The Human, Heredity and Health (H3) Africa consortium meeting was hosted by Makerere University College of Health Sciences and Makerere University College of Veterinary Medicine with funding from United States National Institutes of Health (NIH) and the UK's Wellcome Trust (WT). H3 Africa is studying the difference in reaction to disease by different people, to either find cure or lessen the effects of the disease on the person.

"There are characteristics we inherit from our parents through DNA," Moses Joloba, the dean of the School of Bio-medical Sciences at Makerere University, said: "Which determine our health. They may make us resistant to certain diseases or susceptible to them. These characteristics can also cause diseases," Matovu adds that they are also looking at resistant cases to find out if the non-resistant can cope, if there is any deficiency or what can be boosted to increase resistance.

"So, here we shall be killing the causative agent and, in addition, empower the patient to fight back. It's all about those whose conditions progress fast as opposed to those whose conditions progress slowly," he notes.

 Joloba gives an example of the research his team is currently undertaking on 1,500 children born with HIV from Baylor Uganda, a children's hospital handling HIV-positive cases. There are babies who live a quality life without opportunistic infections up to the age of 20 and without ARVs. Then there are children who exhibit symptoms and signs of HIV or even AIDS even when they are taking ARVs.

The study is being done on the genes in both cases. Once the difference is found, it should be able to guide the researchers on what the group whose HIV progresses fast is missing out genetically. It will also find out if that missing element can be introduced, and if a vaccine can be used to prevent that condition.

Joloba's team is also undertaking a similar research in children infected by tuberculosis. Other diseases the researchers are investigating include sleeping sickness and diabetes. A case for Africa Research will bring forth African tailored medicines and vaccines

The current treatment given to all patients was developed after studies on Caucasians, Asians; considering their hereditary compositions.
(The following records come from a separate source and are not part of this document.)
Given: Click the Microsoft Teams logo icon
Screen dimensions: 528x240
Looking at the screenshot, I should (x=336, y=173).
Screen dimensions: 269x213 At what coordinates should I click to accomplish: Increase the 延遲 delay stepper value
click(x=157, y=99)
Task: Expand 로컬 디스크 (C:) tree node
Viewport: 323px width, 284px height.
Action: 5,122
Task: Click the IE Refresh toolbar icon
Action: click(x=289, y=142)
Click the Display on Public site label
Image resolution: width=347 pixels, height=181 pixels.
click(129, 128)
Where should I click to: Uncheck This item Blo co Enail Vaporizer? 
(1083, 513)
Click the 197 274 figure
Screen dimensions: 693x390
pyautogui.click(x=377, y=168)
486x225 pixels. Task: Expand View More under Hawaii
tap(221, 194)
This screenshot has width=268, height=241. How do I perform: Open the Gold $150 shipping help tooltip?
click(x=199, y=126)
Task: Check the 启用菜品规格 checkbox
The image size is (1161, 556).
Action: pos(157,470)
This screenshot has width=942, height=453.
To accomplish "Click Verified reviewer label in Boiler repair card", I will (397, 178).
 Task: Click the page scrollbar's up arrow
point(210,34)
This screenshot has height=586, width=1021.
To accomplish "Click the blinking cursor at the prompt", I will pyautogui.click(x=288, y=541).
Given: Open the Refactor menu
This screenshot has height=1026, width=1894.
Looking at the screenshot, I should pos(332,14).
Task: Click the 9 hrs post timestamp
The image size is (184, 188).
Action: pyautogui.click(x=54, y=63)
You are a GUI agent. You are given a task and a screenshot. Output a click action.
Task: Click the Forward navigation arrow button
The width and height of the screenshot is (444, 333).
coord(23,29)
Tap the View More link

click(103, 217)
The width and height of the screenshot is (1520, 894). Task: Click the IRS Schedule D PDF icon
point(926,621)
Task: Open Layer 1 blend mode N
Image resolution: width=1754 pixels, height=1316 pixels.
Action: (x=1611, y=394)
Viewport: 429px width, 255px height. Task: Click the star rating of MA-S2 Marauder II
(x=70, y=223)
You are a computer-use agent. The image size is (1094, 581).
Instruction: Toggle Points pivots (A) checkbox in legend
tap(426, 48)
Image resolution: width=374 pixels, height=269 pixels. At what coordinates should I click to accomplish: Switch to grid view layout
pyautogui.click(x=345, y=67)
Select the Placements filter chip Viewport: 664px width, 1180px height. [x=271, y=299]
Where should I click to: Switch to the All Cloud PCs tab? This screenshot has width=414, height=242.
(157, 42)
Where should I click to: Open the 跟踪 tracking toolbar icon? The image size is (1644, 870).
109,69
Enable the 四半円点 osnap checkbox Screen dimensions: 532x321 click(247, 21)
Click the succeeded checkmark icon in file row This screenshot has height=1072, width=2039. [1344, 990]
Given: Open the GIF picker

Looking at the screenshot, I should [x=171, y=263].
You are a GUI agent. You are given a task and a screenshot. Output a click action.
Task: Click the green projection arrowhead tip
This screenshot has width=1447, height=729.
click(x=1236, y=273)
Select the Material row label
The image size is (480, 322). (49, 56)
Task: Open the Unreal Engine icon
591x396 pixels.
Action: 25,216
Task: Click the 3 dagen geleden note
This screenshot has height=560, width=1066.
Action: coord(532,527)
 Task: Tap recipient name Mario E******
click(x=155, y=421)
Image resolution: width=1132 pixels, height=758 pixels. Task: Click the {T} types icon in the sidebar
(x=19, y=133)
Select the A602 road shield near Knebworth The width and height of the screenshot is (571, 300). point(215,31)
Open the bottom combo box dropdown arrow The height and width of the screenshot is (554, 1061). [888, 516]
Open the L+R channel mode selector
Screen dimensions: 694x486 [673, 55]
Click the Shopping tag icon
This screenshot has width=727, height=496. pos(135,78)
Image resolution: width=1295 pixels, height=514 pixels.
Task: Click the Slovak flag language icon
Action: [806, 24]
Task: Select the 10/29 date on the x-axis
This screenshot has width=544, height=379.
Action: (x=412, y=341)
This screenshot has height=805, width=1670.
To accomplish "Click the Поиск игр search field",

However, it has been observed that these possess a totally different genetic make-up from Africans. Africa on the other hand lags behind the western world, in terms of medical research due to lack of advanced technology.

"We want to understand the genetic makeup of Africans. Africa should not be just extrapolated to be the same as Caucasian. Africans are more varied than Caucasians. While Caucasians share DNA, Africans are diverse. Genetically, west Africans vary from south Africans and both are different from north Africans," Joloba explains.

"After understanding the genetical composition of Africans, we can answer questions such as which drugs can work well for which disease; which diseases are Africans most susceptible to, which vaccines work best et cetera.

How the research is done
Researchers consider a group of people, in the same area, living under the same conditions, yet affected differently by the same disease, either resistant or non-resistant. For example, for sleeping sickness, Matovu notes, residents from the affected areas such as West Nile, Arua, Koboko, Kaberamaido and Busoga are being studied.

Matovu says that much as National Health Institute and the Wellcome Trust of the UK are the active funders and have so far invested $10b in Uganda. The Government provides

Infrastructure
However, Prof. Charles Ibingira, the principal of Makerere University College of Health Sciences says the government should invest more. Results are expected in 15 years or more. Joloba says in biomedical sciences, researches small steps scientists keep building on.

The discovery journey that takes time, says Joloba. Ibingira says that 47 countries are represented at the ongoing H3Africa meeting. Over 200 researchers are busy on different diseases across Africa.

"Every six months we meet to share experiences, challenges, build each other and learn from each other," Matovu says. The conference ended last week.